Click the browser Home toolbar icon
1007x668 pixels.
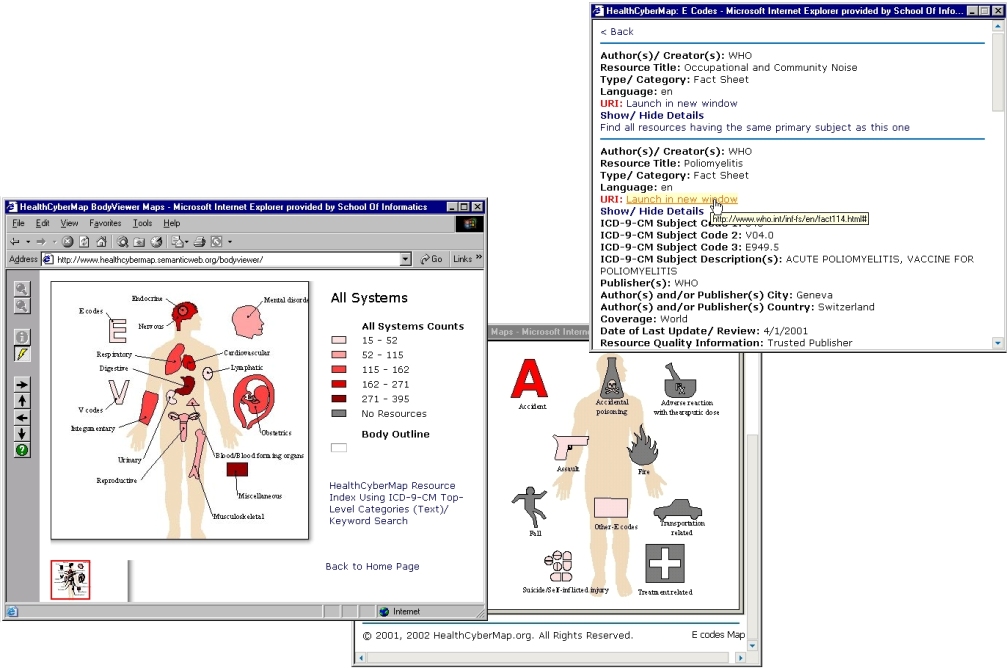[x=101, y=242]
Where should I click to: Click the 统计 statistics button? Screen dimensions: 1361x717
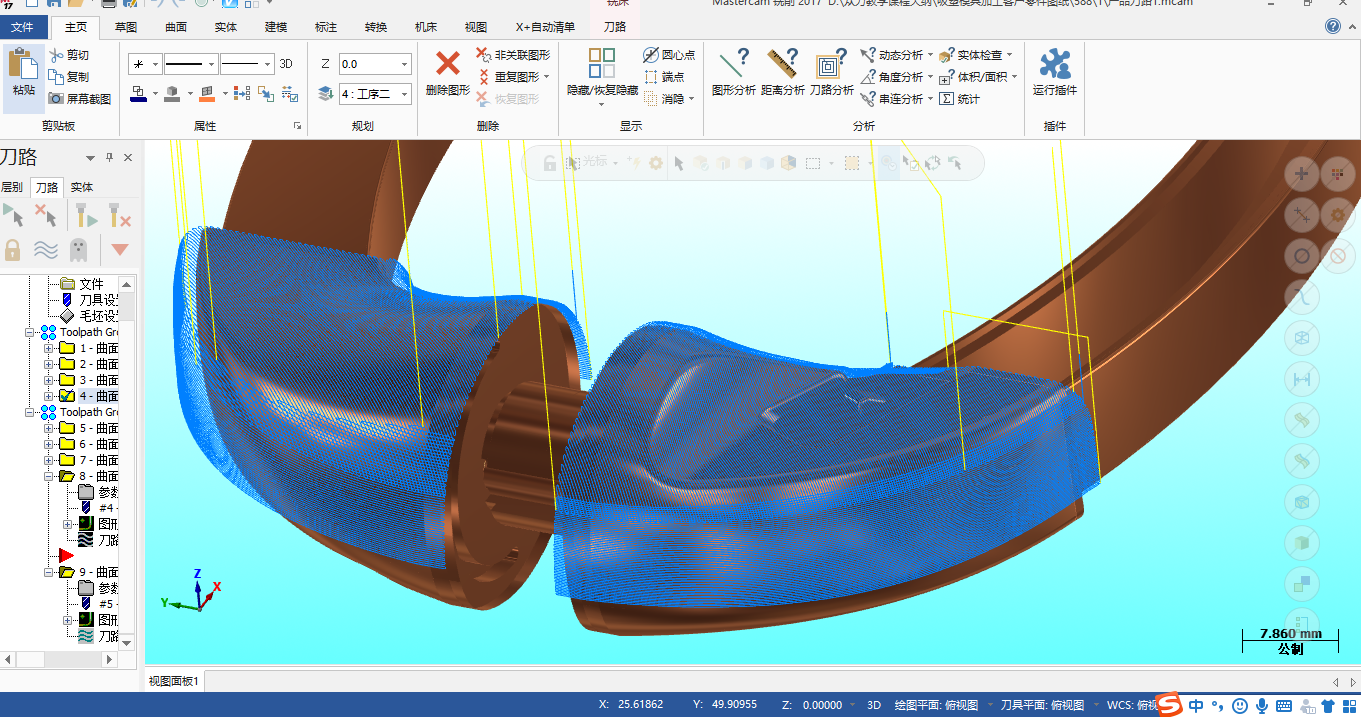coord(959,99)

##############################

◆ **PROMPT**:
Please print everything in the material exactly, apart from the pictures.

◆ **RESPONSE TO THIS EXERCISE**:
Click the browser Home toolbar icon
1007x668 pixels.
[x=101, y=242]
Where should I click to: Click the 统计 statistics button? Screen dimensions: 1361x717
coord(959,99)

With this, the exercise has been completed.